Direktur Jenderal Perhubungan Udara Kemenhub, Lukman F Laisa, menjadi narasumber utama dalam sesi tersebut. Beliau memaparkan secara rinci mengenai status operasional bandara-bandara yang menjadi sorotan publik.

Lukman F Laisa menjelaskan bahwa bandara yang tampak sepi bukan berarti berhenti beroperasi sepenuhnya. Sebagian besar bandara tersebut justru melayani jenis penerbangan yang berbeda dari penerbangan komersial berjadwal.

"Nanti kita akan cek lebih detail lagi terkait dengan bandara-bandara mana yang memang tidak dioptimalkan. Memang ada yang kosong, tapi sebenarnya ada juga penerbangan, tapi tidak penerbangan berjadwal," ujar Lukman F Laisa.

Dalam paparannya, terungkap bahwa dari total 257 bandara yang ada di seluruh Indonesia, sebagian besar dikelola langsung oleh Direktorat Jenderal Perhubungan Udara Kemenhub. Angka ini menunjukkan peran sentral Kemenhub dalam pengelolaan infrastruktur bandara.

"Sebanyak 186 bandara dikelola oleh Direktorat Jenderal Perhubungan Udara Kemenhub, sementara 17 dikelola oleh Pemerintah Daerah (Pemda), 17 oleh pihak swasta, dan 37 oleh PT Angkasa Pura Indonesia," jelas Lukman F Laisa.

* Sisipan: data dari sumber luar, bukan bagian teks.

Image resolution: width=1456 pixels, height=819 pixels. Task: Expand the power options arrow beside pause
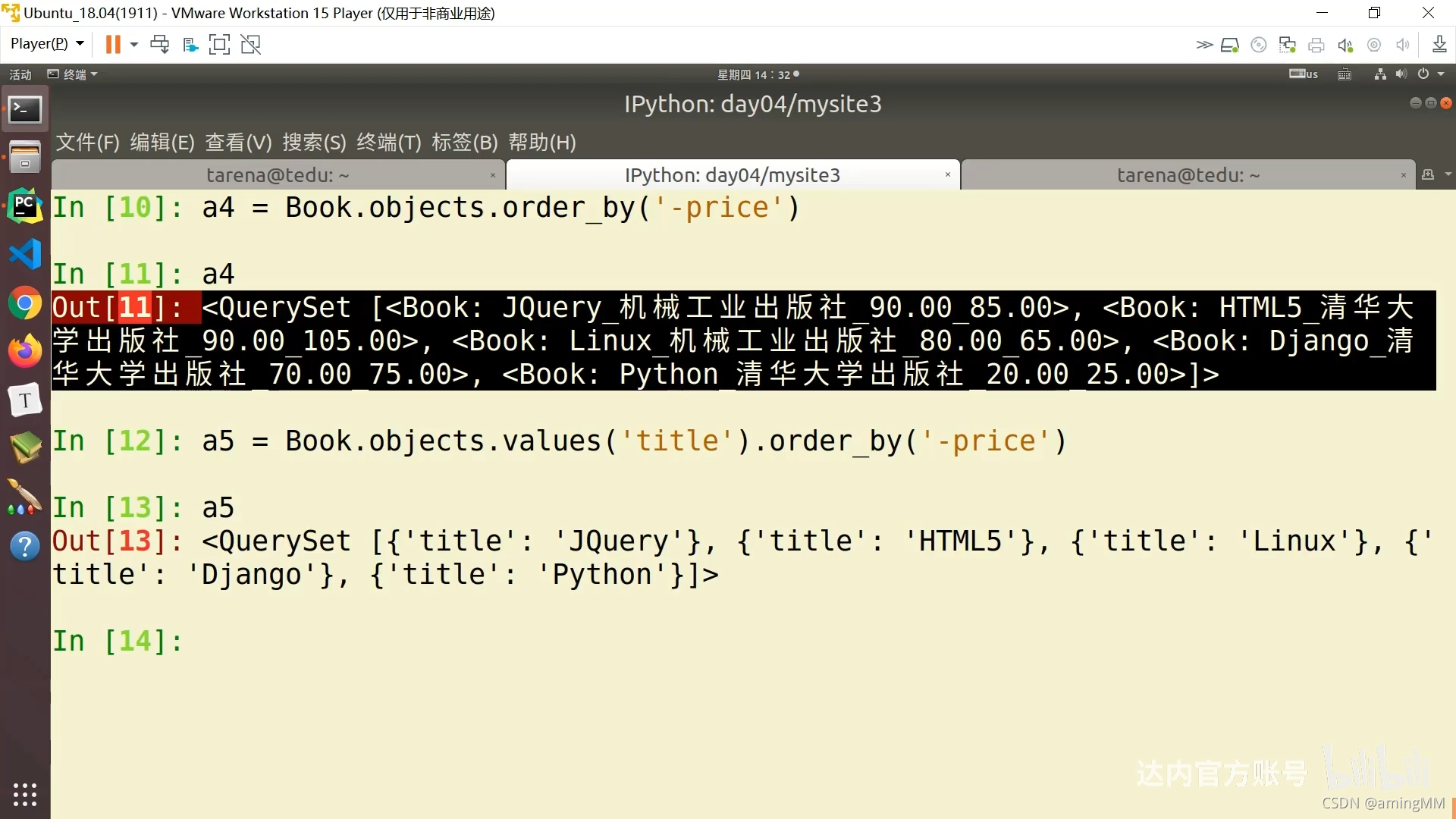pyautogui.click(x=134, y=45)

Sebagai upaya untuk mengoptimalkan pemanfaatan bandara, khususnya di daerah terpencil, Ditjen Perhubungan Udara merencanakan program strategis. Program ini berfokus pada peningkatan konektivitas melalui penerbangan perintis.

"Ditjen Perhubungan Udara tercatat merencanakan sebaran 46 rute perintis kargo untuk tahun anggaran 2027," kata Lukman F Laisa.